SDAPS considers checkboxes that have a cross to be "checked". Boxes that are filled in are not checked. This way errors can be corrected by filling in (see below if you would like to change this).
For checkboxes SDAPS does multiple steps:
- find exact position
- run different analysis
- calculate value and quality
The first step is necessary because both scanners and printers tend to distort the image slightly. You might not see it, but any inaccuracies here would mean that SDAPS would not look at the inner area of the checkbox, but at eg. a corner. Obviously that would be bad.
In the second step different heuristics are applied to the image. These heuristics only consider the inner (white) area of the checkbox. There are currently three heuristics:
- coverage: Simply calculates the portion black pixels
- cov-lines-removed: Finds a line (hough transformation) and draws it over in white. This is done three times. The portion black pixel is calculated after this.BR_By doing this any normal "check" mark will almost entirely disappear.
- cov-min-size: Uh, this one is a bit weird, it finds white areas above a certain threshold.
Now, most people reading this that know more about image analysis algorithms probably wonder why SDAPS does not use other algorithms. The answer is that there is no good reason; it just needs to be implemented :-)
In the last step a list for each of the heuristics is traversed and SDAPS selects the "best" solution.
Errors and Mode of Operation
See also README.
The main source of errors is the correction feature. The trouble is that many people fill in the forms rather sloppy. This means that you get boxes that are crossed multiple times, and some that are not filled in properly. Figuring out what is crossed and what is filled in can be rather impossible.
If you would like to change the way that SDAPS works (or just adjust the definitions), you can modify defs.py in the source directory.
For example, if you would like to consider any box that has markings in it as "checked" you could put there
checkbox_metrics['coverage'] = \ [(0, 0, 1.0), (0.02, 0, 0.9), (0.03, 0, 0.5), (0.03, 1, 0.5), (0.09, 1, 1.0), (0.4, 1, 1.0), (1.0, 1, 1.0)] checkbox_metrics['cov-lines-removed'] = [(0, 0, 0), (1.0, 0, 0)] checkbox_metrics['cov-min-size'] = [(0, 0, 0), (1.0, 0, 0)]
instead of what is there already.
Textboxes are searched in chunks for content. This usually works pretty good, but can find dirt. Another thing that can be annoying is that SDAPS will detect simple placeholders (ie. people just put a dash in the box to say they don't have a comment).
How it works
SDAPS needs to analyse the whole area of the textbox.
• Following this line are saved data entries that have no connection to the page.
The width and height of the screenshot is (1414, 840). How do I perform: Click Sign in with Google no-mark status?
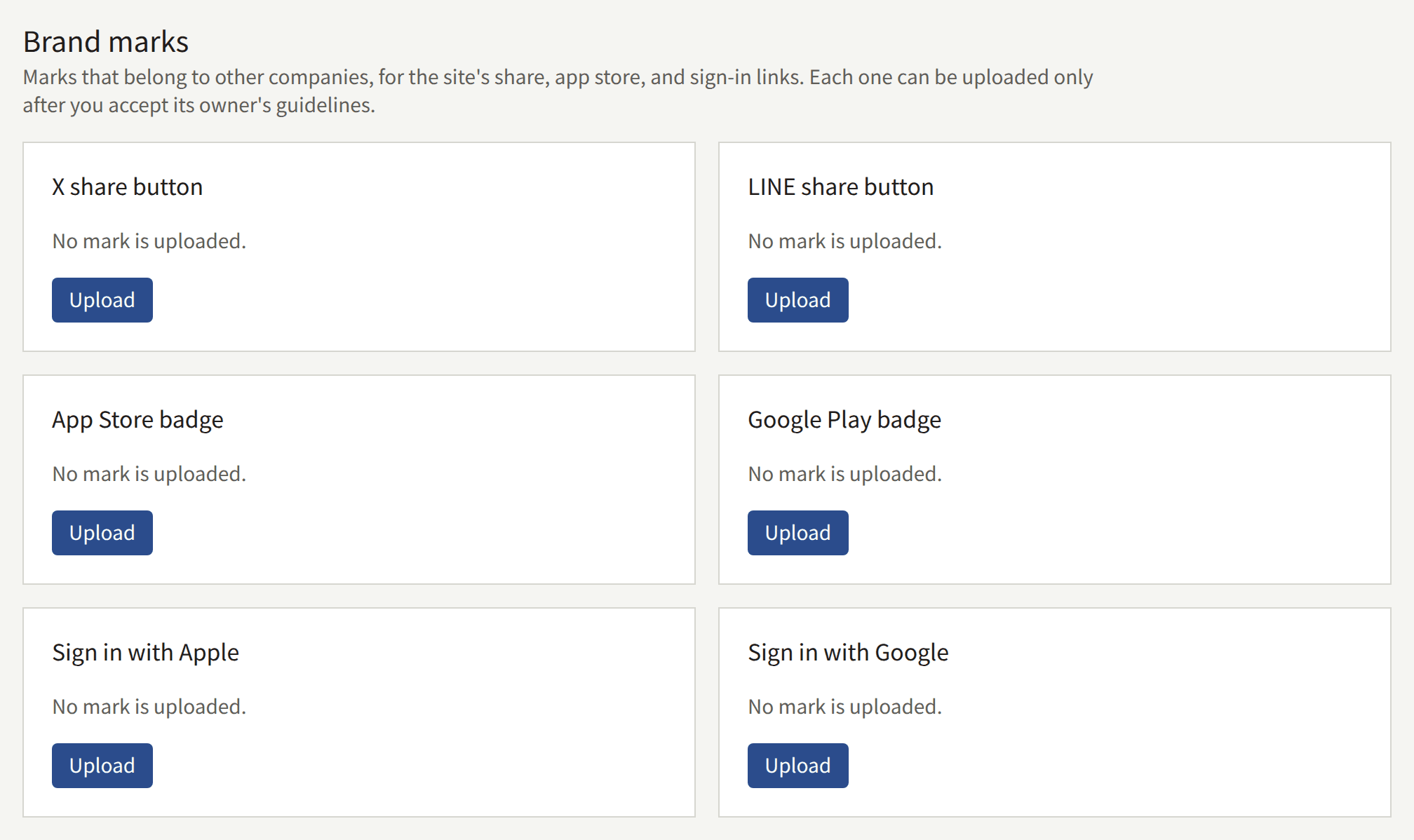tap(845, 707)
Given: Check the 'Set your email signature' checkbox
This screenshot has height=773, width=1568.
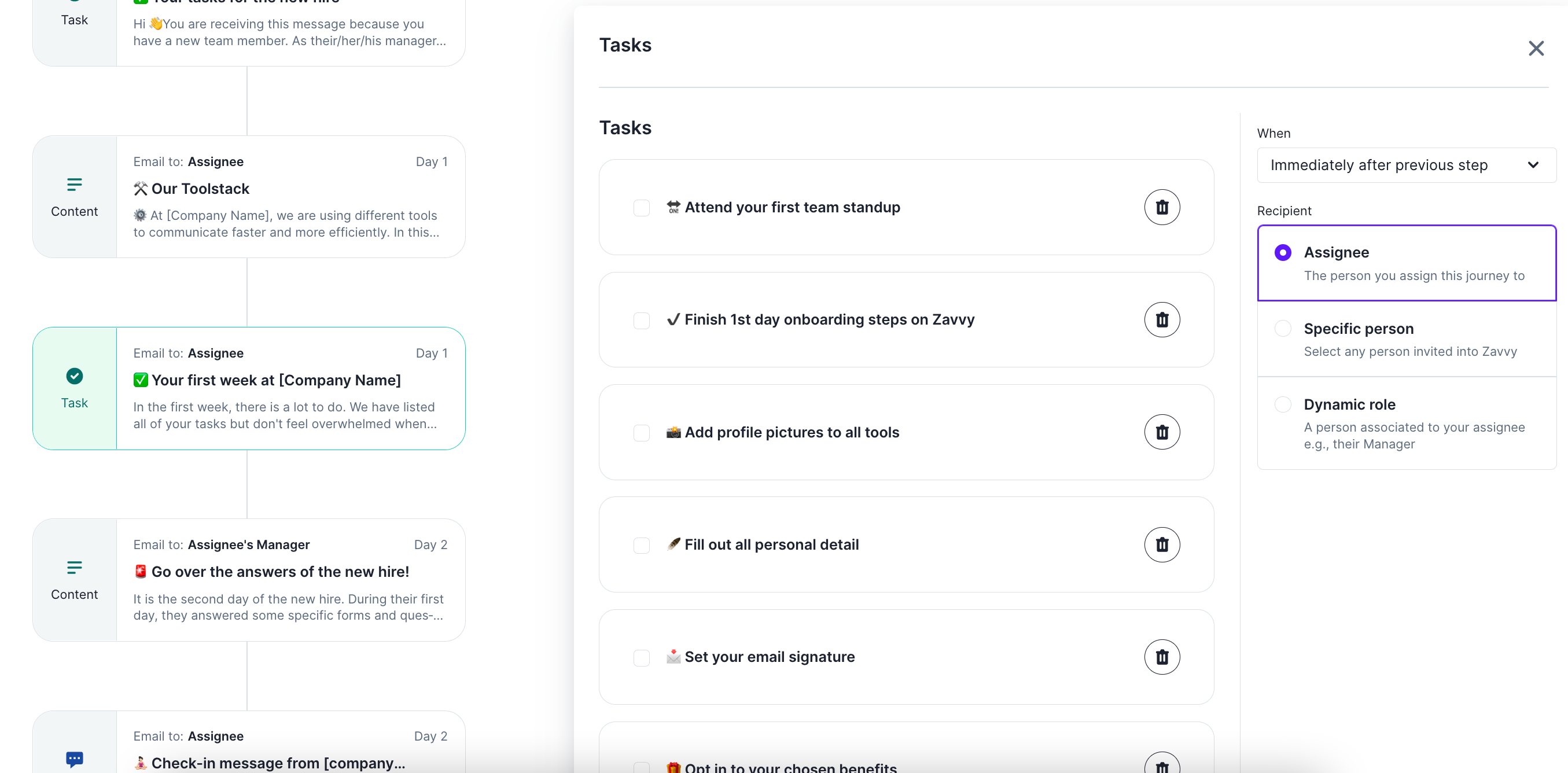Looking at the screenshot, I should [642, 657].
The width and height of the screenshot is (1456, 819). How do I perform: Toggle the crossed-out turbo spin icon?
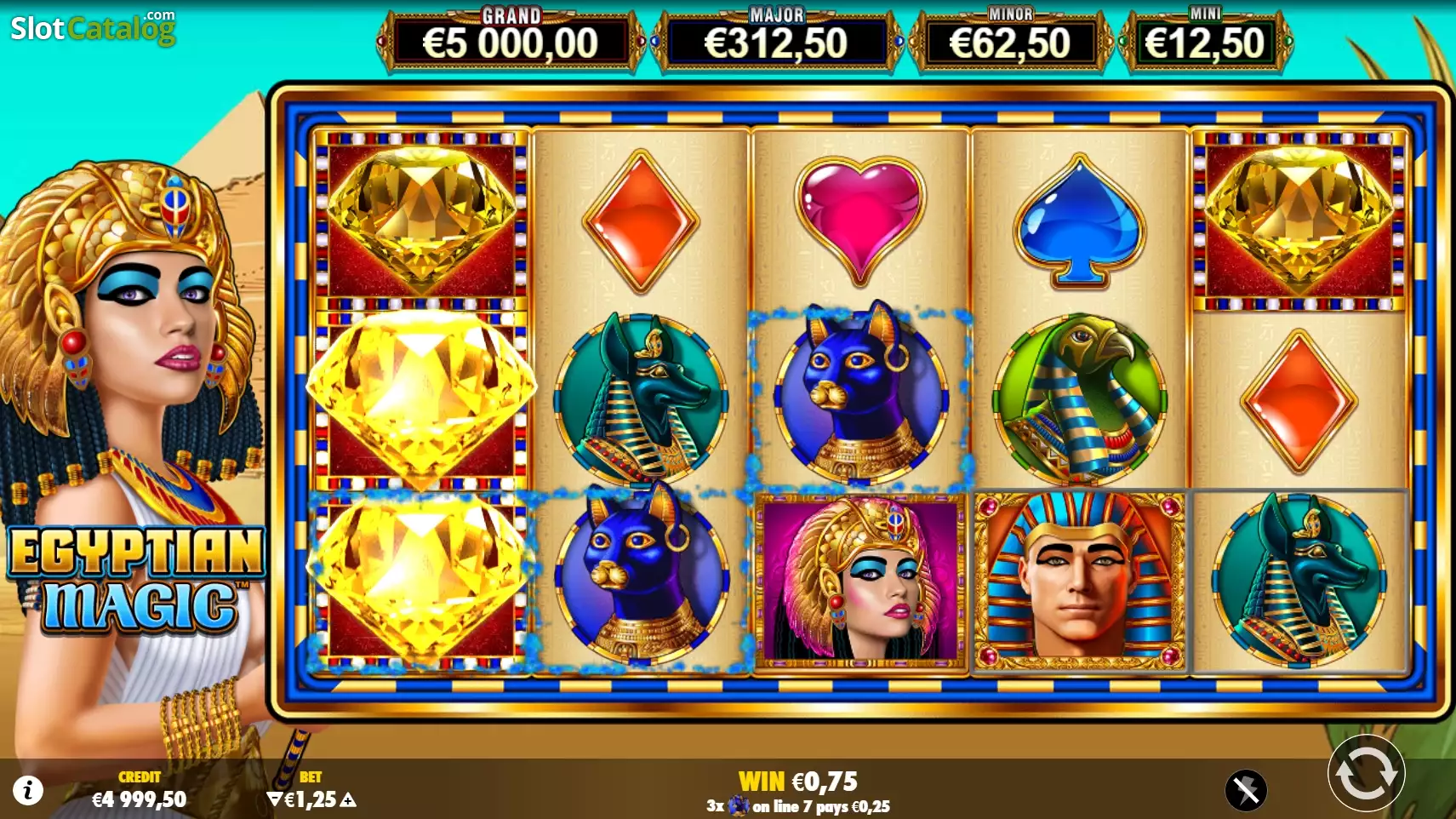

The first step is again to try and find out the exact location. After that the inner area of the textbox is only considered.
Here a 2x2mm tile is considered at a time. This is done with an overlap of 1mm (yes, most of the area will be scanned four times). The bounding box of all tiles that contain black pixels is calculated.
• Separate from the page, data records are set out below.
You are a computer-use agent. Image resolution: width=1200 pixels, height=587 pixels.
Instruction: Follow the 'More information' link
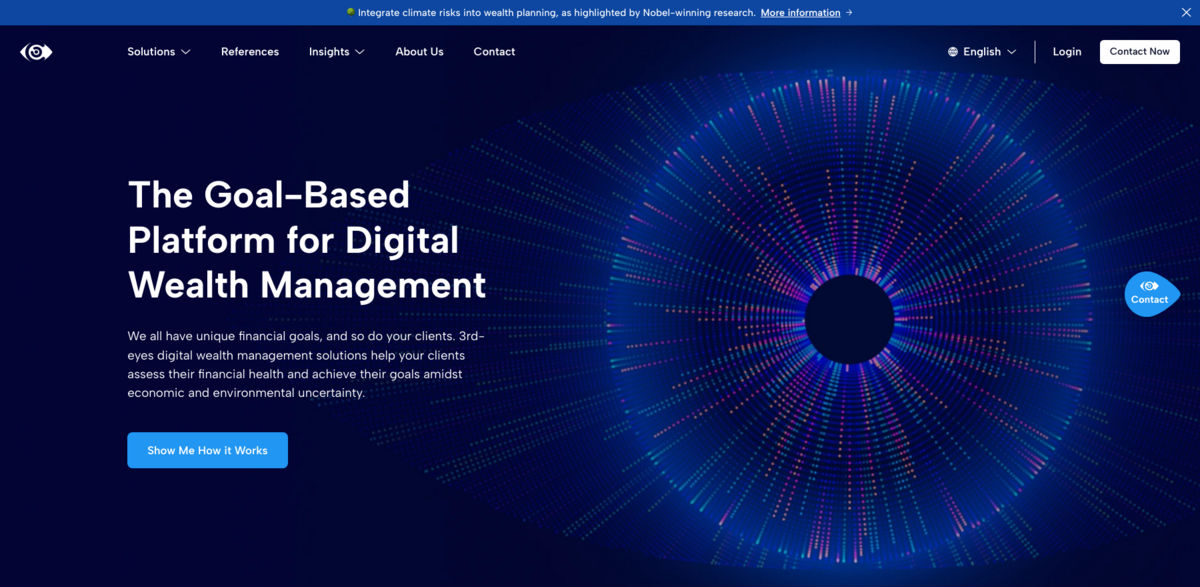800,13
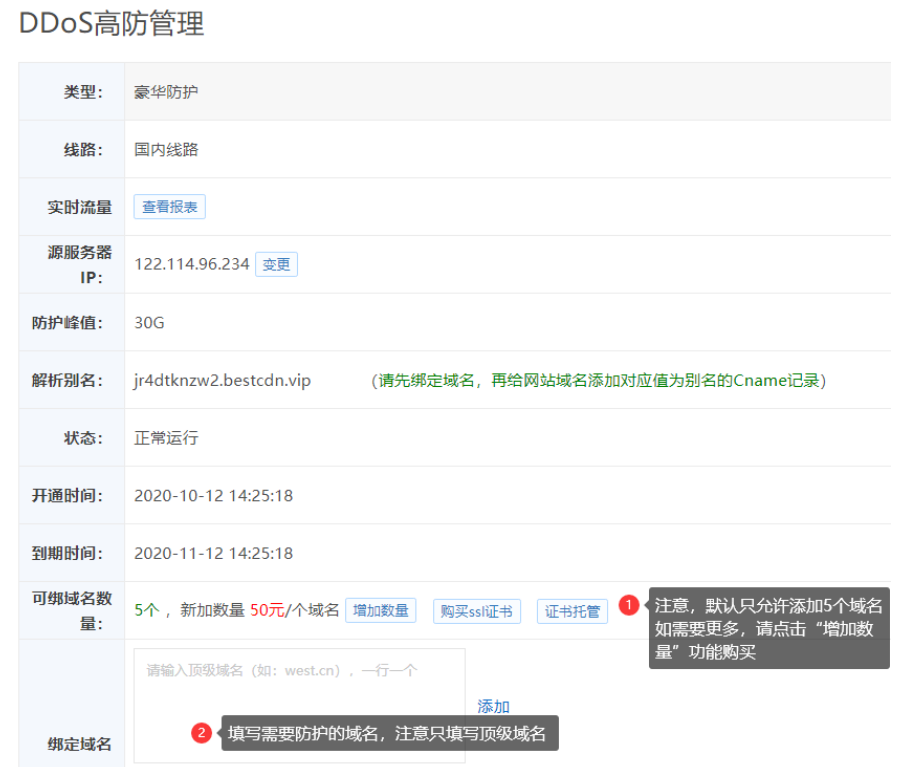920x767 pixels.
Task: Click the green Cname record hint text
Action: point(598,381)
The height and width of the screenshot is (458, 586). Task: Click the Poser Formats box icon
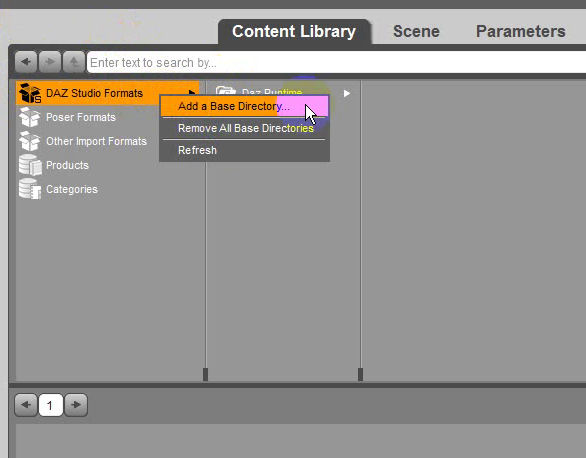[x=30, y=117]
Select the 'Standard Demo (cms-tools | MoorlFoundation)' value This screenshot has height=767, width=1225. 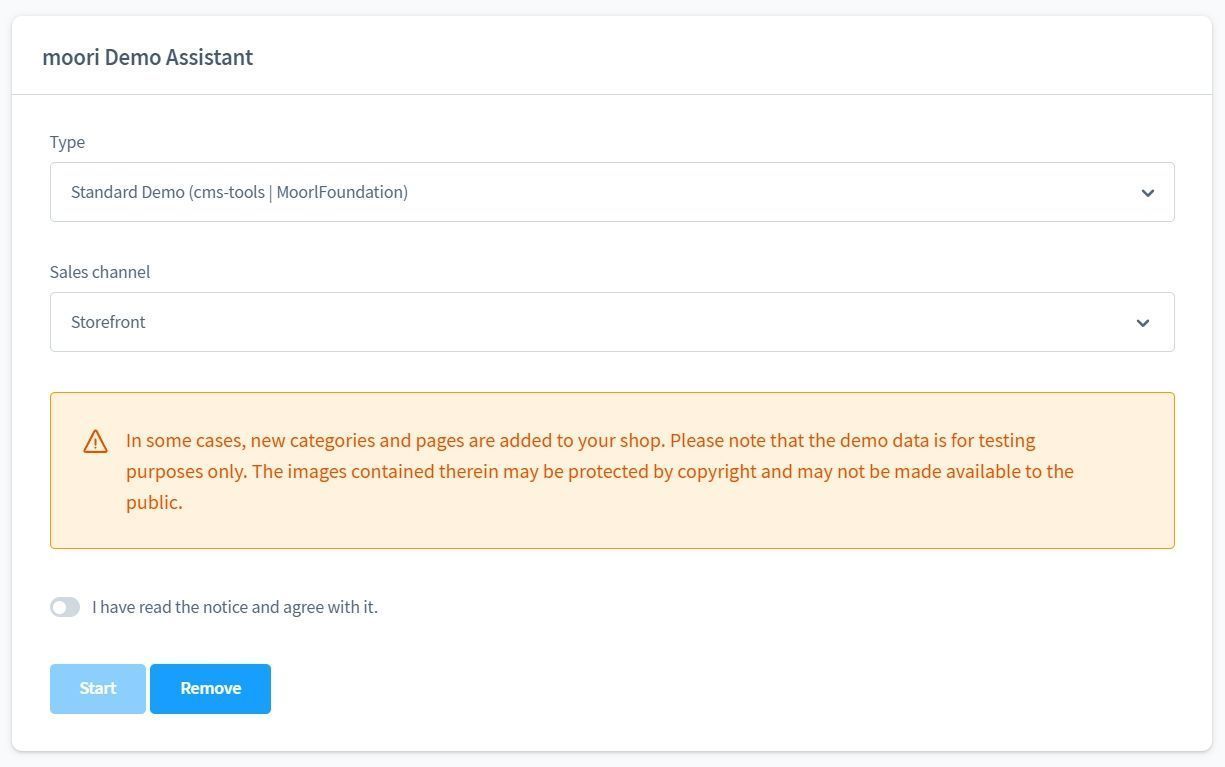click(x=239, y=192)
Any bounding box below a certain size is discarded (probably just a speck of dirt; unfortunately this does not help if there are two specks)
At the end the area is increased a bit more, to make sure that there is nothing small missing (eg. the dot of an i).
All the values that were mentioned here are again in defs.py.
There is a lot of C code that solves this. See also the definitions in defs.py.
Ideally all this would be rewritten. My thoughts (Benjamin Berg) would be to use numpy where possible. It is likely that some C code is still useful for a couple of algorithms.
It could also be nice to use libraries like OpenCV; however, I would prefer discussing this before making a large library like this a hard dependency for SDAPS.